Sunday, January 18, 2015

Super Bowl 49: Pete Carroll's Revenge?



The Seattle Seahawks had to wait only one year to get back to the Super Bowl, but Pete Carroll has had to wait 15 years to get back at the New England Patriots.

Whereas the NFC champions are aiming to repeat as NFL champions, their head coach – who is driven by competition the way Moses was driven by commandments -- may privately be looking for some internal measure of nerds-like revenge. Winning the Super Bowl last year was professional exoneration. This time it’s personal for Pete.

It’s versus the Patriots, an ideal victim-to-vindication scenario perfect for Disney.

Following the 1999 season, Carroll was unceremoniously fired by the Patriots, though he never had a losing season in three years as their head coach. He was replaced by Bill Belichick and we all know how that worked out. The Patriots selected Tom Brady 10 weeks later with the 199th pick in the 2000 NFL player draft and he and Belichick went on to five Super Bowls, winning three in a four-year span.

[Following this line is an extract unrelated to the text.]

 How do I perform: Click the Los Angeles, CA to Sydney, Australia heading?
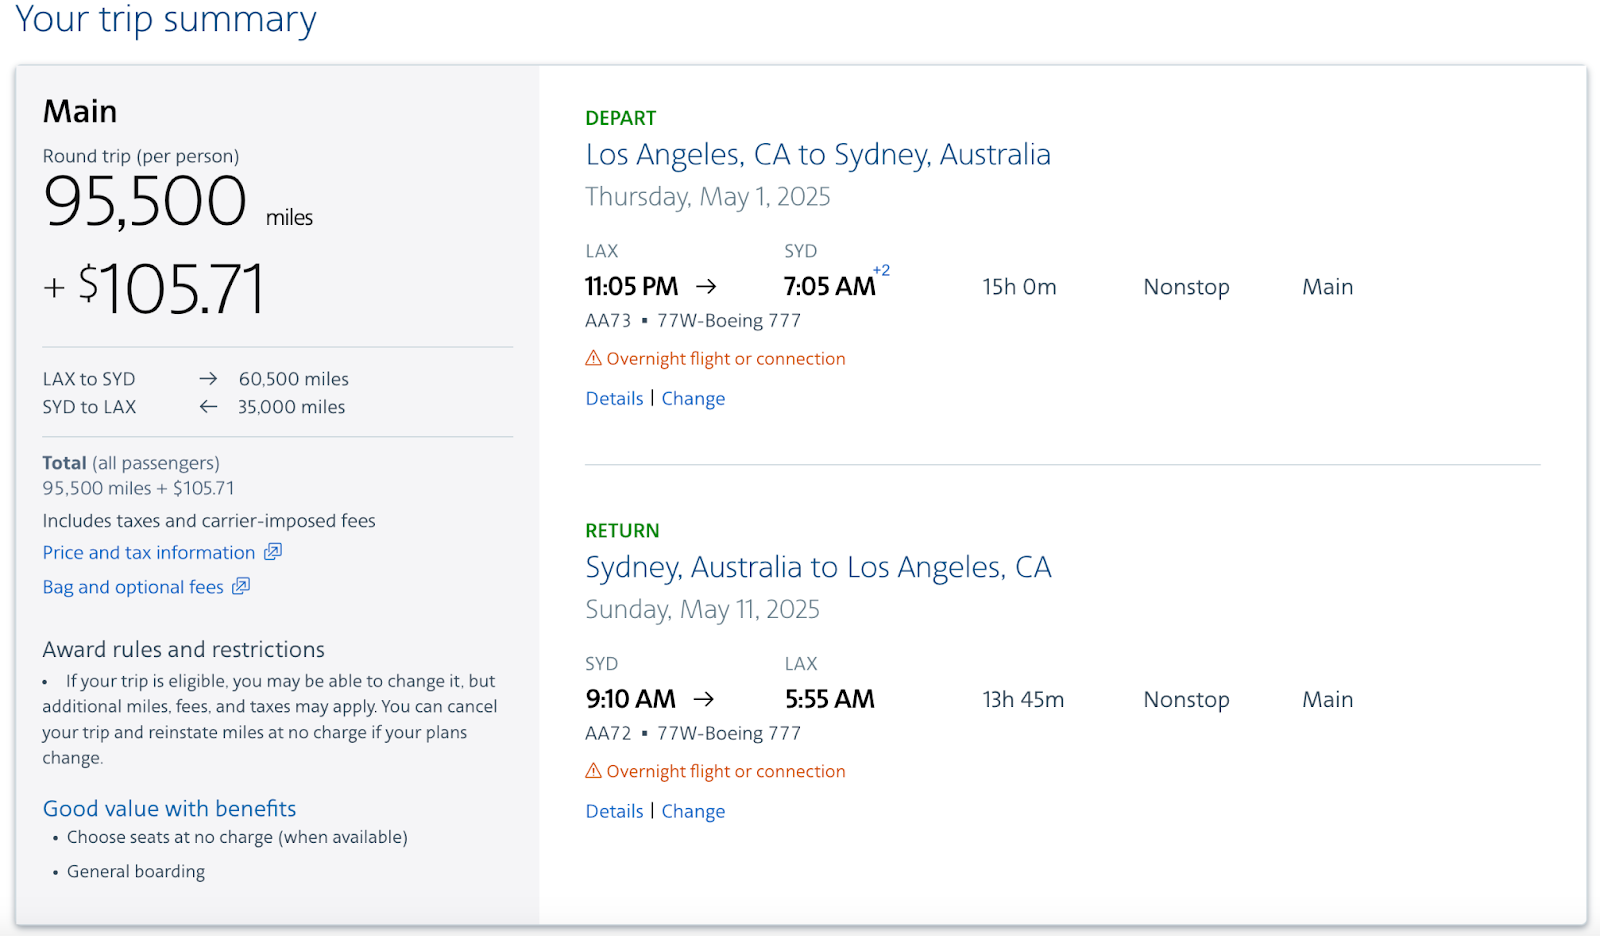(x=818, y=155)
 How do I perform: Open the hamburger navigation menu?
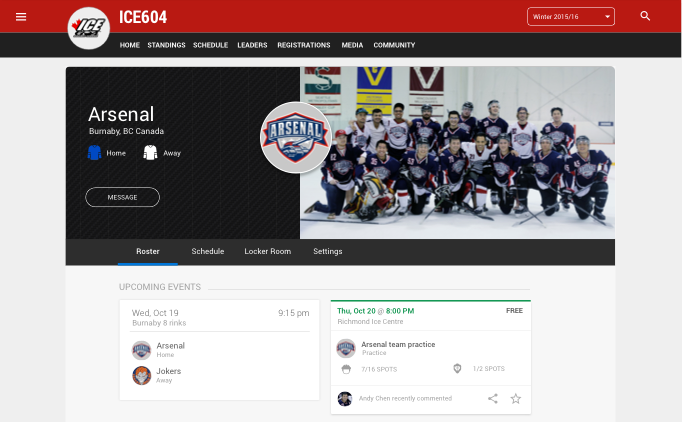[x=21, y=17]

The Patriots and Belichick are the last to win back-to-back Super Bowls. Carroll now has the Seahawks primed to do the same and unseat them for that honor.  Poetic justice?

Understand that Carroll loved being head coach of the Patriots. So did his parents. When Carroll was named head coach in New England, he had a giant satellite television dish installed in the backyard of his boyhood home in Greenbrae, California so his mom and pops could watch all the Patriots games in their living room rather than get in their car and drive 15 minutes to the nearest sports bar. His mother, Rita, had her recliner positioned closest to the TV set, watching over Pete on the sidelines long before Erin Andrews.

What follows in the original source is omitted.